CBN Governor, Olayemi Cardoso announced the decision on Wednesday at the end of the MPC’s 305th meeting held in Abuja between May 19 to 20.
Cardoso said the committee unanimously agreed to retain the Monetary Policy Rate (MPR) at 26.5 per cent despite mounting concerns over rising inflation.
The latest decision comes months after the apex bank cut the benchmark rate by 50 basis points in February 2026 from 27 per cent, ending a prolonged tightening cycle that had been maintained since November 2025.
Cardoso said the MPC carefully assessed prevailing economic risks, noting that inflation had risen for two consecutive months largely due to external developments.
According to him “The decisions of the MPC were anchored on a comprehensive assessment of risks to the outlook. Although inflation has risen marginally for two consecutive months, largely induced by external shocks, the MPC recognises its transitory nature and remains confident that the current macroeconomic environment is sufficiently robust to support a return to disinflation” .
The committee also adjusted the asymmetric corridor around the MPR to +50/-450 basis points, a move aimed at discouraging commercial banks from parking excess liquidity with the apex bank while encouraging increased lending to the real sector.
The MPC also retained the Cash Reserve Ratio for commercial banks at 45 per cent and kept the ratio for merchant banks unchanged at 16 per cent.
The committee also maintained the Cash Reserve Ratio on non-Treasury Single Account public sector deposits at 75 per cent for liquidity management purposes.
The decision followed a fresh increase in Nigeria’s inflation rate, according to the latest Consumer Price Index report released by the National Bureau of Statistics.
The NBS reported that headline inflation rose to 15.69 per cent in April 2026 from 15.38 per cent recorded in March, representing a 0.31 percentage point increase. Inflation had earlier stood at 15.06 per cent in February.

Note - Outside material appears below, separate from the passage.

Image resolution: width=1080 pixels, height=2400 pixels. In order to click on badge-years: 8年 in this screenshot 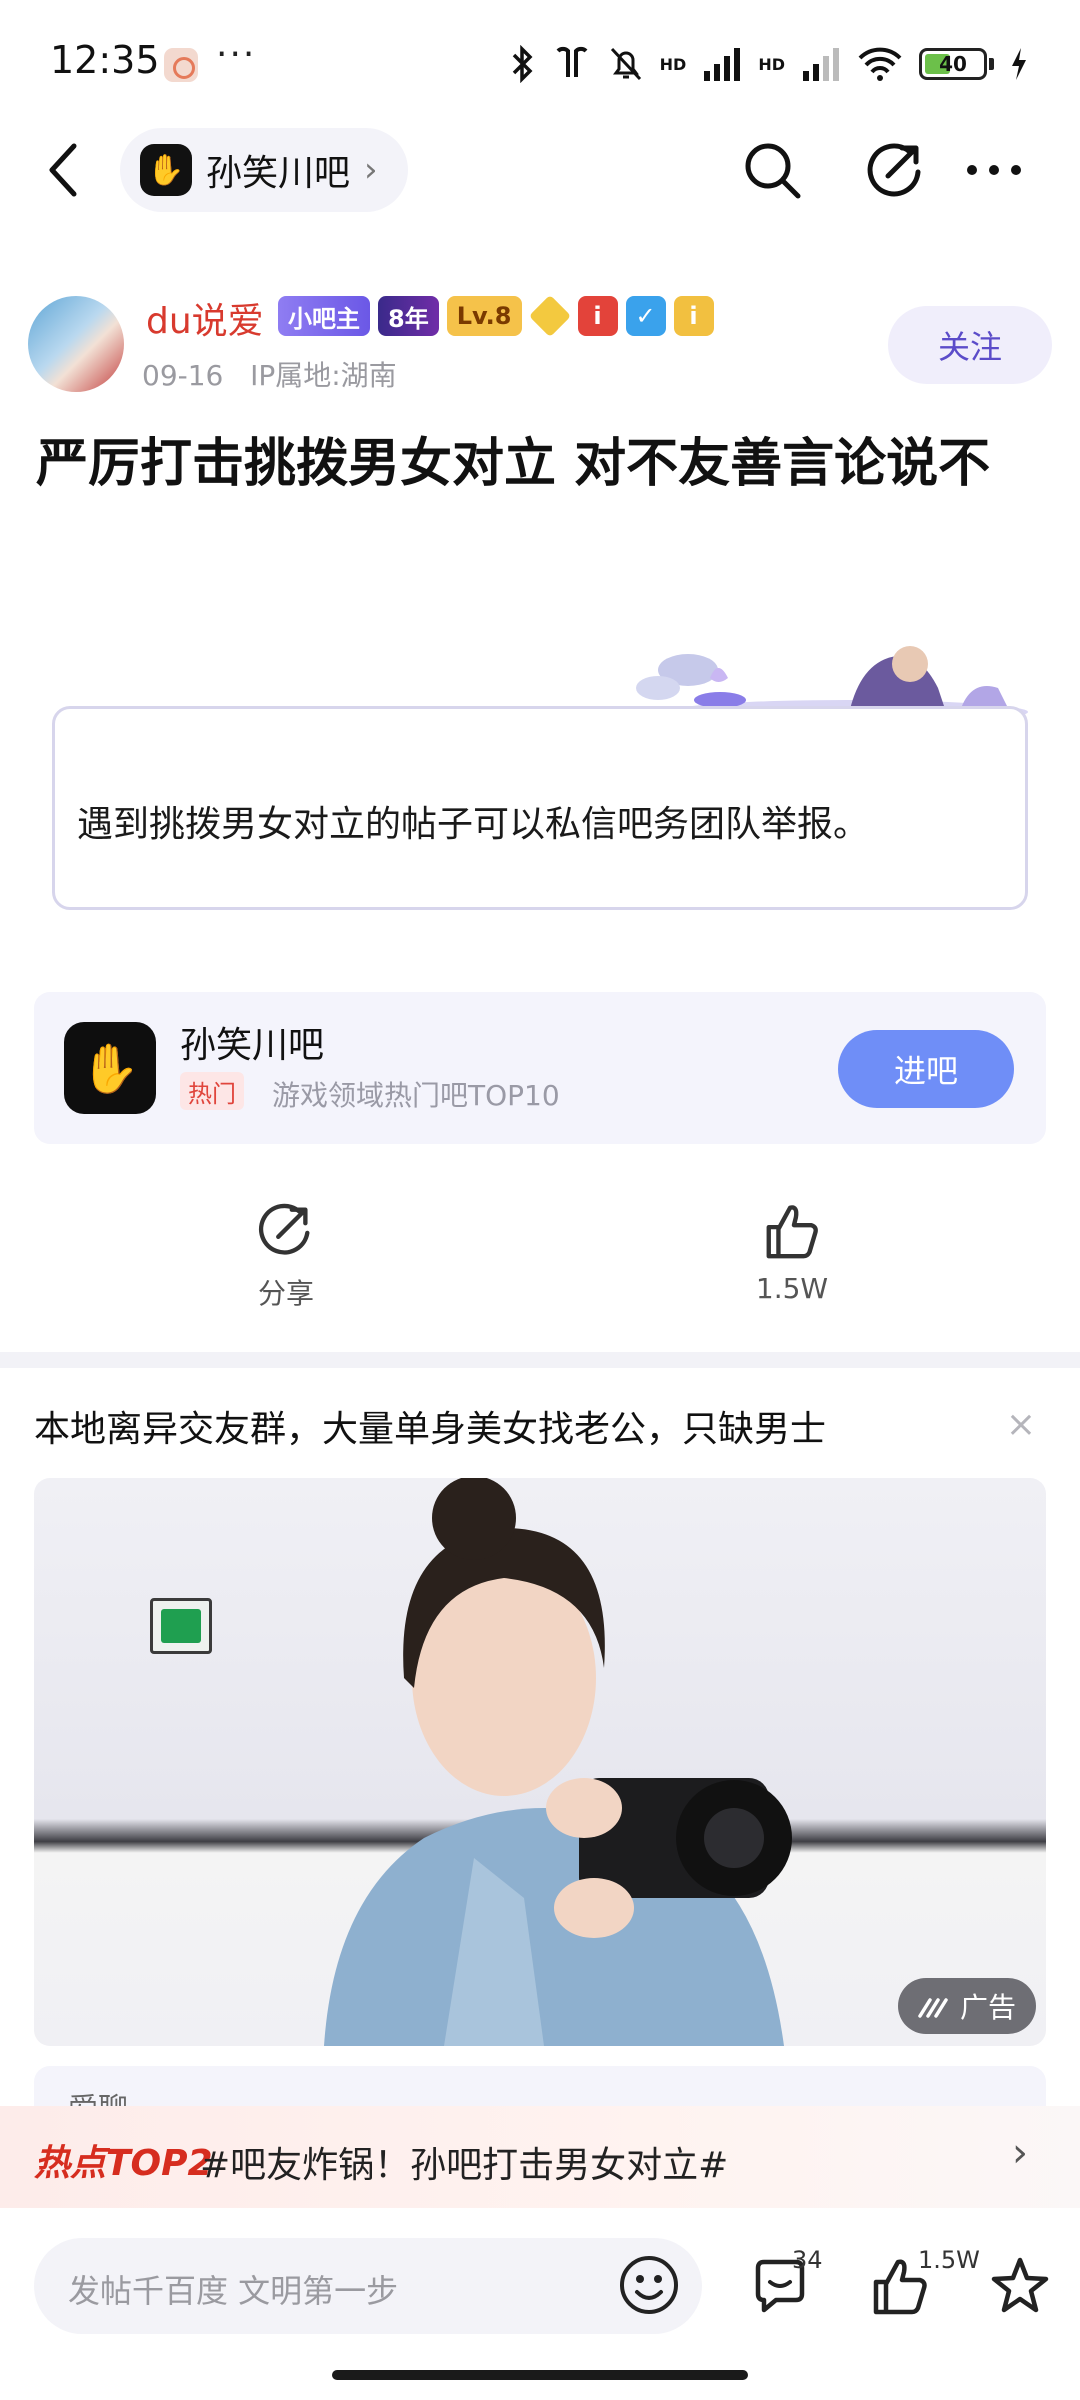, I will do `click(408, 316)`.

Analysts have linked the renewed inflationary trend to rising fuel prices and global geopolitical tensions involving the United States, Israel and Iran, which have disrupted crude oil shipments through the Strait of Hormuz, a key global oil transit route.
The rising energy costs have continued to impact on transportation, food supply chains and the prices of goods and services across Nigeria.
Before the MPC, economic experts and private sector groups had urged the apex bank to avoid further monetary tightening in order not to slow economic growth and private sector expansion.
Despite the inflationary pressure, the CBN maintained that the current policy stance remains necessary to sustain macroeconomic stability and guide inflation back toward a downward trajectory.